> [Work request] Having located "Task: Visit the Prenis EU seller link" in the records below, repeat exactly the line it is on and all subsequent lines, ending with the last.

◇ ◇ ◇ ◇ ◇ ◇ ◇

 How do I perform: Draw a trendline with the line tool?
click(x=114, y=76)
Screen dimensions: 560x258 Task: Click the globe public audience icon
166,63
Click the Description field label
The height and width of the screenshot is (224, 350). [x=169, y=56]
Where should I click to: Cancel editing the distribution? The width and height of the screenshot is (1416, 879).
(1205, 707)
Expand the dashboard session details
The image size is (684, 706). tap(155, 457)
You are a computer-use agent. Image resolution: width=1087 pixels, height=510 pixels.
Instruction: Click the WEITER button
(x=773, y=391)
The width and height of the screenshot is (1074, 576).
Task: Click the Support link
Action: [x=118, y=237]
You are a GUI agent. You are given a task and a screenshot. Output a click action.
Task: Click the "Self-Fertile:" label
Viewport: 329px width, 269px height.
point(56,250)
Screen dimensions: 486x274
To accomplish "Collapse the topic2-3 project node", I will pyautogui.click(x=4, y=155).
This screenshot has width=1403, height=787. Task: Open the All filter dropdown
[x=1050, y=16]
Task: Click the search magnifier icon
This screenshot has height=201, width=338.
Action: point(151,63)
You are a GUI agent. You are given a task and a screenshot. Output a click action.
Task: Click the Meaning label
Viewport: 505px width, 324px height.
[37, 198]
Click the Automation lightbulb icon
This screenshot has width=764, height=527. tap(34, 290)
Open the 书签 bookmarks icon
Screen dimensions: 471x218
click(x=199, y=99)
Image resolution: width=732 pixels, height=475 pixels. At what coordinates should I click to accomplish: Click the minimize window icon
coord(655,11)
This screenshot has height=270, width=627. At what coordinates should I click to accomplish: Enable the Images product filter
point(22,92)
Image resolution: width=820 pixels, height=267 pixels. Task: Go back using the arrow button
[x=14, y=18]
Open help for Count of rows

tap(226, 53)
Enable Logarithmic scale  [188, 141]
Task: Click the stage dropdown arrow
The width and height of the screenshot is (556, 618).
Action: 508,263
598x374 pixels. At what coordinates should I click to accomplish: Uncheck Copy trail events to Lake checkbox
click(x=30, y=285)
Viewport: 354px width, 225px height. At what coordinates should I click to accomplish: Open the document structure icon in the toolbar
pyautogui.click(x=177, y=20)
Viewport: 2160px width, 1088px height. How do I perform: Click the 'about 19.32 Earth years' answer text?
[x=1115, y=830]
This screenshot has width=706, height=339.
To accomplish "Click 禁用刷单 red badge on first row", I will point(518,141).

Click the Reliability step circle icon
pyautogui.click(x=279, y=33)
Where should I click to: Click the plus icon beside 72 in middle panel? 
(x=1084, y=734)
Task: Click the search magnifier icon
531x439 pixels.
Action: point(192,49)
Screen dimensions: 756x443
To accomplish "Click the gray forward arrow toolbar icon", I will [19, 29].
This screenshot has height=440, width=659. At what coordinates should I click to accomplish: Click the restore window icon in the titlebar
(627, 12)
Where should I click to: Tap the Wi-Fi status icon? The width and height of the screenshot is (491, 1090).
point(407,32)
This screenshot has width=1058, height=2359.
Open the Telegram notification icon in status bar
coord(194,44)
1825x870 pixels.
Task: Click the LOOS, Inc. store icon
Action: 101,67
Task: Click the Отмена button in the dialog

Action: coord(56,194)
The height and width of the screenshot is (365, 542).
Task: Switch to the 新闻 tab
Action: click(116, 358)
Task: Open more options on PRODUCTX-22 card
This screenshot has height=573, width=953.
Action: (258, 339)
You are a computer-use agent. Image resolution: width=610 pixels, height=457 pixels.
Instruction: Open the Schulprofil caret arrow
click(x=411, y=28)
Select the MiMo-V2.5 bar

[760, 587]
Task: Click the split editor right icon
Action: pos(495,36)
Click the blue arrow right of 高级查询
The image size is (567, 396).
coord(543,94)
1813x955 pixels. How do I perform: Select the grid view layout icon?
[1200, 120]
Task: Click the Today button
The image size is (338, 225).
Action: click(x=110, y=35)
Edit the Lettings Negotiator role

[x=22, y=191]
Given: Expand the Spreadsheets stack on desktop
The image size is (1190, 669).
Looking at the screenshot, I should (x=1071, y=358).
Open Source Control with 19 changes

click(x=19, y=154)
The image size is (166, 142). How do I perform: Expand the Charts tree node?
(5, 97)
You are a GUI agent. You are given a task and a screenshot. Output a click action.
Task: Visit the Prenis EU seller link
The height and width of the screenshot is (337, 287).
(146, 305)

◇ ◇ ◇ ◇ ◇ ◇ ◇

> [Response]
Task: Visit the Prenis EU seller link
The height and width of the screenshot is (337, 287).
(146, 305)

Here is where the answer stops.